[[ Exercise data open ]]

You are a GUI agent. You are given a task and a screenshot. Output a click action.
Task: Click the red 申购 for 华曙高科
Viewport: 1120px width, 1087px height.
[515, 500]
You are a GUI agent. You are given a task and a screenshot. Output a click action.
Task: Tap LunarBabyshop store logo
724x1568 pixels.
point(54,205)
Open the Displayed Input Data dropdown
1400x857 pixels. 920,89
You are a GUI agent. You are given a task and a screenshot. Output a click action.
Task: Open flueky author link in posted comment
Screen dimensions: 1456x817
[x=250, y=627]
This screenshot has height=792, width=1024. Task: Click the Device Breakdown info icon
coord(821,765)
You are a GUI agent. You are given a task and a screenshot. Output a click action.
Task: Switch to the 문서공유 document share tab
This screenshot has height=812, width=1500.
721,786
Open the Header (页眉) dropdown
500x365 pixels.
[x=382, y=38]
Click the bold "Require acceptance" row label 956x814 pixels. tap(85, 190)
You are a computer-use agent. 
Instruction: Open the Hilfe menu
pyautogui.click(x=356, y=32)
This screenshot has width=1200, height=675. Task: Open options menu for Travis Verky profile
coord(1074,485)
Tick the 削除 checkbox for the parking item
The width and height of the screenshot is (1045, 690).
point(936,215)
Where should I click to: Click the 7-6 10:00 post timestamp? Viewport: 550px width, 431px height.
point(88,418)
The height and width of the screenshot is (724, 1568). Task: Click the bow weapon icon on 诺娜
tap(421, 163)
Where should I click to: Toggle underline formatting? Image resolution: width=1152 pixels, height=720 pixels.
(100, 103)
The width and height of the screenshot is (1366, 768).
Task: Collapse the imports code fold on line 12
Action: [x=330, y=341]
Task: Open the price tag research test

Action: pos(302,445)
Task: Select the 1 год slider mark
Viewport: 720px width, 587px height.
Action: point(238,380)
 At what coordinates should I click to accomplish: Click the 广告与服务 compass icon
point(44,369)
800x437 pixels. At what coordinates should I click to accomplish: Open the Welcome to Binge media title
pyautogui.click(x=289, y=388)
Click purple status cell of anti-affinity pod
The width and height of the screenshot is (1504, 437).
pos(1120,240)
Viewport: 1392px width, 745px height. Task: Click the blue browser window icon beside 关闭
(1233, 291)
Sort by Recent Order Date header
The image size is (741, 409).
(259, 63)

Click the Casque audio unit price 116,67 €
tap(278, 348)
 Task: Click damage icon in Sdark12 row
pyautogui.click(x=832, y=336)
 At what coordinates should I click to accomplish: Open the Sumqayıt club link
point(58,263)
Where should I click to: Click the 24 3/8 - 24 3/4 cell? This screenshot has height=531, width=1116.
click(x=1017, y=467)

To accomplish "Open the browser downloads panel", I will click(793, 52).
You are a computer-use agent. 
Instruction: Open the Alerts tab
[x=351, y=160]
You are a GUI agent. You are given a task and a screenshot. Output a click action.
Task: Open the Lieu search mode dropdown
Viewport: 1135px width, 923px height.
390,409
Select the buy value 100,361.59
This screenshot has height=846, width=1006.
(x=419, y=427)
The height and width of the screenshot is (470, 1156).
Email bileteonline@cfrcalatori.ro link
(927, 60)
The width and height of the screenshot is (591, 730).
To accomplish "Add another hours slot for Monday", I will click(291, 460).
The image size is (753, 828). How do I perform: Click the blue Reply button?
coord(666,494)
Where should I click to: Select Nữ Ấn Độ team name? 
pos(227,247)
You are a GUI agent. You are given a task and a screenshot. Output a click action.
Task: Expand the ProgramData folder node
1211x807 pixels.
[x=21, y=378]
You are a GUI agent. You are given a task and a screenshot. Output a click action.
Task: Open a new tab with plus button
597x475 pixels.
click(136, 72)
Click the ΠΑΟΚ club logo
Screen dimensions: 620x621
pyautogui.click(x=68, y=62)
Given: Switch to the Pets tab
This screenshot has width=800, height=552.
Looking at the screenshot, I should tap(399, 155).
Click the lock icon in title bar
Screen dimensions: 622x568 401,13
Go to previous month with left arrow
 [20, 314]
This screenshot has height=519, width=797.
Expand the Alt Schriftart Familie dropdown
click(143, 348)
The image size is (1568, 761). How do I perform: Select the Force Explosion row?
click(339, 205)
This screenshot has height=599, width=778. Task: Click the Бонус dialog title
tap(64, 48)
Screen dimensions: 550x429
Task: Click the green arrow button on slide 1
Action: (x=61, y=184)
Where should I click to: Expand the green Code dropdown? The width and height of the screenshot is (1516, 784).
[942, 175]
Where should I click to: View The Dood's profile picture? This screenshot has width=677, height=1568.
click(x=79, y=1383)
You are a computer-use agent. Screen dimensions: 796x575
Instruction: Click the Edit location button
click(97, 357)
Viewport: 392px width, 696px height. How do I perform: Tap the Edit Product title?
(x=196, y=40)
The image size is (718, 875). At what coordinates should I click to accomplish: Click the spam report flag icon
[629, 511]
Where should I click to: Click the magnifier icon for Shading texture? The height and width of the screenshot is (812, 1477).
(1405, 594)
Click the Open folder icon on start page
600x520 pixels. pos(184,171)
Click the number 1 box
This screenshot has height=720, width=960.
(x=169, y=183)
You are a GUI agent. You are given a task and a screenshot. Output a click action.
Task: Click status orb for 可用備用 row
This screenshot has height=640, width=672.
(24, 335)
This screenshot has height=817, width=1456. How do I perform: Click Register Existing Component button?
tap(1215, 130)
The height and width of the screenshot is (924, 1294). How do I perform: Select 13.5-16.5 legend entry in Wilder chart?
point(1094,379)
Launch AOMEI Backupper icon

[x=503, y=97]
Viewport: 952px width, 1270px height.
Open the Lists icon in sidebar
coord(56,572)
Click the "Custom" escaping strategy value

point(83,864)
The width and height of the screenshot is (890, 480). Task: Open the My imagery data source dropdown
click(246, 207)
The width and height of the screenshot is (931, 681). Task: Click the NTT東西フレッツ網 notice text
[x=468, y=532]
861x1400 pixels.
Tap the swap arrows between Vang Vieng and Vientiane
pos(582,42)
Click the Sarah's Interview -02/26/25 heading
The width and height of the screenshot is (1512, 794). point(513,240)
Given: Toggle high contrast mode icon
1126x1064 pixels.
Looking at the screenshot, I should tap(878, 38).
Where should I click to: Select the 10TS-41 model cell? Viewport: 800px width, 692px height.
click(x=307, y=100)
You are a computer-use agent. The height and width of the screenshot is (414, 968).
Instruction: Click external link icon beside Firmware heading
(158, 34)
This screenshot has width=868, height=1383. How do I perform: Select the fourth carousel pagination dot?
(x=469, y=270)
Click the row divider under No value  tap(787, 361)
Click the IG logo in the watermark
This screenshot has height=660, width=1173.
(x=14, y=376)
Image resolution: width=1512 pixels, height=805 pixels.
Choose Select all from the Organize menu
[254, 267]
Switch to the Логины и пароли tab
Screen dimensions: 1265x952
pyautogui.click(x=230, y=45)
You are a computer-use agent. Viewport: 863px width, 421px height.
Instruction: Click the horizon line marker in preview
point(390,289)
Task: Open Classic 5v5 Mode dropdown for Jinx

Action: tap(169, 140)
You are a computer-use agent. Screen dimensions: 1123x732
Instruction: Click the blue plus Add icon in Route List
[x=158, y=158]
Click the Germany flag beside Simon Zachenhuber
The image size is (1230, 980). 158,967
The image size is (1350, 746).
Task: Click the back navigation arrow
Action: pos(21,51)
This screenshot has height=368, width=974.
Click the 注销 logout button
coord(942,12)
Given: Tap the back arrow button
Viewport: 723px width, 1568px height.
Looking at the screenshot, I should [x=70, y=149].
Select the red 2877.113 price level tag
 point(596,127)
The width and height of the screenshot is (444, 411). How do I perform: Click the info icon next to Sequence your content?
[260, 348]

[[ Exercise data closed ]]

What you should do -
Retype the entries exactly; leave nothing out.

Answer space -
You are a GUI agent. You are given a task and a screenshot. Output a click action.
Task: Click the red 申购 for 华曙高科
Viewport: 1120px width, 1087px height.
[515, 500]
You are a GUI agent. You are given a task and a screenshot. Output a click action.
Task: Tap LunarBabyshop store logo
724x1568 pixels.
point(54,205)
Open the Displayed Input Data dropdown
1400x857 pixels. 920,89
You are a GUI agent. You are given a task and a screenshot. Output a click action.
Task: Open flueky author link in posted comment
Screen dimensions: 1456x817
[x=250, y=627]
This screenshot has height=792, width=1024. Task: Click the Device Breakdown info icon
coord(821,765)
You are a GUI agent. You are given a task and a screenshot. Output a click action.
Task: Switch to the 문서공유 document share tab
This screenshot has height=812, width=1500.
721,786
Open the Header (页眉) dropdown
500x365 pixels.
[x=382, y=38]
Click the bold "Require acceptance" row label 956x814 pixels. tap(85, 190)
You are a computer-use agent. 
Instruction: Open the Hilfe menu
pyautogui.click(x=356, y=32)
This screenshot has width=1200, height=675. Task: Open options menu for Travis Verky profile
coord(1074,485)
Tick the 削除 checkbox for the parking item
The width and height of the screenshot is (1045, 690).
point(936,215)
Where should I click to: Click the 7-6 10:00 post timestamp? Viewport: 550px width, 431px height.
point(88,418)
The height and width of the screenshot is (724, 1568). Task: Click the bow weapon icon on 诺娜
tap(421, 163)
Where should I click to: Toggle underline formatting? Image resolution: width=1152 pixels, height=720 pixels.
(100, 103)
The width and height of the screenshot is (1366, 768).
Task: Collapse the imports code fold on line 12
Action: [x=330, y=341]
Task: Open the price tag research test

Action: pos(302,445)
Task: Select the 1 год slider mark
Viewport: 720px width, 587px height.
Action: point(238,380)
 At what coordinates should I click to accomplish: Click the 广告与服务 compass icon
point(44,369)
800x437 pixels. At what coordinates should I click to accomplish: Open the Welcome to Binge media title
pyautogui.click(x=289, y=388)
Click purple status cell of anti-affinity pod
The width and height of the screenshot is (1504, 437).
pos(1120,240)
Viewport: 1392px width, 745px height. Task: Click the blue browser window icon beside 关闭
(1233, 291)
Sort by Recent Order Date header
The image size is (741, 409).
(259, 63)

Click the Casque audio unit price 116,67 €
tap(278, 348)
 Task: Click damage icon in Sdark12 row
pyautogui.click(x=832, y=336)
 At what coordinates should I click to accomplish: Open the Sumqayıt club link
point(58,263)
Where should I click to: Click the 24 3/8 - 24 3/4 cell? This screenshot has height=531, width=1116.
click(x=1017, y=467)

To accomplish "Open the browser downloads panel", I will click(793, 52).
You are a computer-use agent. 
Instruction: Open the Alerts tab
[x=351, y=160]
You are a GUI agent. You are given a task and a screenshot. Output a click action.
Task: Open the Lieu search mode dropdown
Viewport: 1135px width, 923px height.
390,409
Select the buy value 100,361.59
This screenshot has height=846, width=1006.
(x=419, y=427)
The height and width of the screenshot is (470, 1156).
Email bileteonline@cfrcalatori.ro link
(927, 60)
The width and height of the screenshot is (591, 730).
To accomplish "Add another hours slot for Monday", I will click(291, 460).
The image size is (753, 828). How do I perform: Click the blue Reply button?
coord(666,494)
Where should I click to: Select Nữ Ấn Độ team name? 
pos(227,247)
You are a GUI agent. You are given a task and a screenshot. Output a click action.
Task: Expand the ProgramData folder node
1211x807 pixels.
[x=21, y=378]
You are a GUI agent. You are given a task and a screenshot. Output a click action.
Task: Open a new tab with plus button
597x475 pixels.
click(136, 72)
Click the ΠΑΟΚ club logo
Screen dimensions: 620x621
pyautogui.click(x=68, y=62)
Given: Switch to the Pets tab
This screenshot has width=800, height=552.
Looking at the screenshot, I should tap(399, 155).
Click the lock icon in title bar
Screen dimensions: 622x568 401,13
Go to previous month with left arrow
 [20, 314]
This screenshot has height=519, width=797.
Expand the Alt Schriftart Familie dropdown
click(143, 348)
The image size is (1568, 761). How do I perform: Select the Force Explosion row?
click(339, 205)
This screenshot has height=599, width=778. Task: Click the Бонус dialog title
tap(64, 48)
Screen dimensions: 550x429
Task: Click the green arrow button on slide 1
Action: (x=61, y=184)
Where should I click to: Expand the green Code dropdown? The width and height of the screenshot is (1516, 784).
[942, 175]
Where should I click to: View The Dood's profile picture? This screenshot has width=677, height=1568.
click(x=79, y=1383)
You are a computer-use agent. Screen dimensions: 796x575
Instruction: Click the Edit location button
click(97, 357)
Viewport: 392px width, 696px height. How do I perform: Tap the Edit Product title?
(x=196, y=40)
The image size is (718, 875). At what coordinates should I click to accomplish: Click the spam report flag icon
[629, 511]
Where should I click to: Click the magnifier icon for Shading texture? The height and width of the screenshot is (812, 1477).
(1405, 594)
Click the Open folder icon on start page
600x520 pixels. pos(184,171)
Click the number 1 box
This screenshot has height=720, width=960.
(x=169, y=183)
You are a GUI agent. You are given a task and a screenshot. Output a click action.
Task: Click status orb for 可用備用 row
This screenshot has height=640, width=672.
(24, 335)
This screenshot has height=817, width=1456. How do I perform: Click Register Existing Component button?
tap(1215, 130)
The height and width of the screenshot is (924, 1294). How do I perform: Select 13.5-16.5 legend entry in Wilder chart?
point(1094,379)
Launch AOMEI Backupper icon

[x=503, y=97]
Viewport: 952px width, 1270px height.
Open the Lists icon in sidebar
coord(56,572)
Click the "Custom" escaping strategy value

point(83,864)
The width and height of the screenshot is (890, 480). Task: Open the My imagery data source dropdown
click(246, 207)
The width and height of the screenshot is (931, 681). Task: Click the NTT東西フレッツ網 notice text
[x=468, y=532]
861x1400 pixels.
Tap the swap arrows between Vang Vieng and Vientiane
pos(582,42)
Click the Sarah's Interview -02/26/25 heading
The width and height of the screenshot is (1512, 794). point(513,240)
Given: Toggle high contrast mode icon
1126x1064 pixels.
Looking at the screenshot, I should tap(878, 38).
Where should I click to: Select the 10TS-41 model cell? Viewport: 800px width, 692px height.
click(x=307, y=100)
You are a computer-use agent. The height and width of the screenshot is (414, 968).
Instruction: Click external link icon beside Firmware heading
(158, 34)
This screenshot has width=868, height=1383. How do I perform: Select the fourth carousel pagination dot?
(x=469, y=270)
Click the row divider under No value  tap(787, 361)
Click the IG logo in the watermark
This screenshot has height=660, width=1173.
(x=14, y=376)
Image resolution: width=1512 pixels, height=805 pixels.
Choose Select all from the Organize menu
[254, 267]
Switch to the Логины и пароли tab
Screen dimensions: 1265x952
pyautogui.click(x=230, y=45)
You are a computer-use agent. Viewport: 863px width, 421px height.
Instruction: Click the horizon line marker in preview
point(390,289)
Task: Open Classic 5v5 Mode dropdown for Jinx

Action: tap(169, 140)
You are a computer-use agent. Screen dimensions: 1123x732
Instruction: Click the blue plus Add icon in Route List
[x=158, y=158]
Click the Germany flag beside Simon Zachenhuber
The image size is (1230, 980). 158,967
The image size is (1350, 746).
Task: Click the back navigation arrow
Action: pos(21,51)
This screenshot has height=368, width=974.
Click the 注销 logout button
coord(942,12)
Given: Tap the back arrow button
Viewport: 723px width, 1568px height.
Looking at the screenshot, I should [x=70, y=149].
Select the red 2877.113 price level tag
 point(596,127)
The width and height of the screenshot is (444, 411). How do I perform: Click the info icon next to Sequence your content?
[260, 348]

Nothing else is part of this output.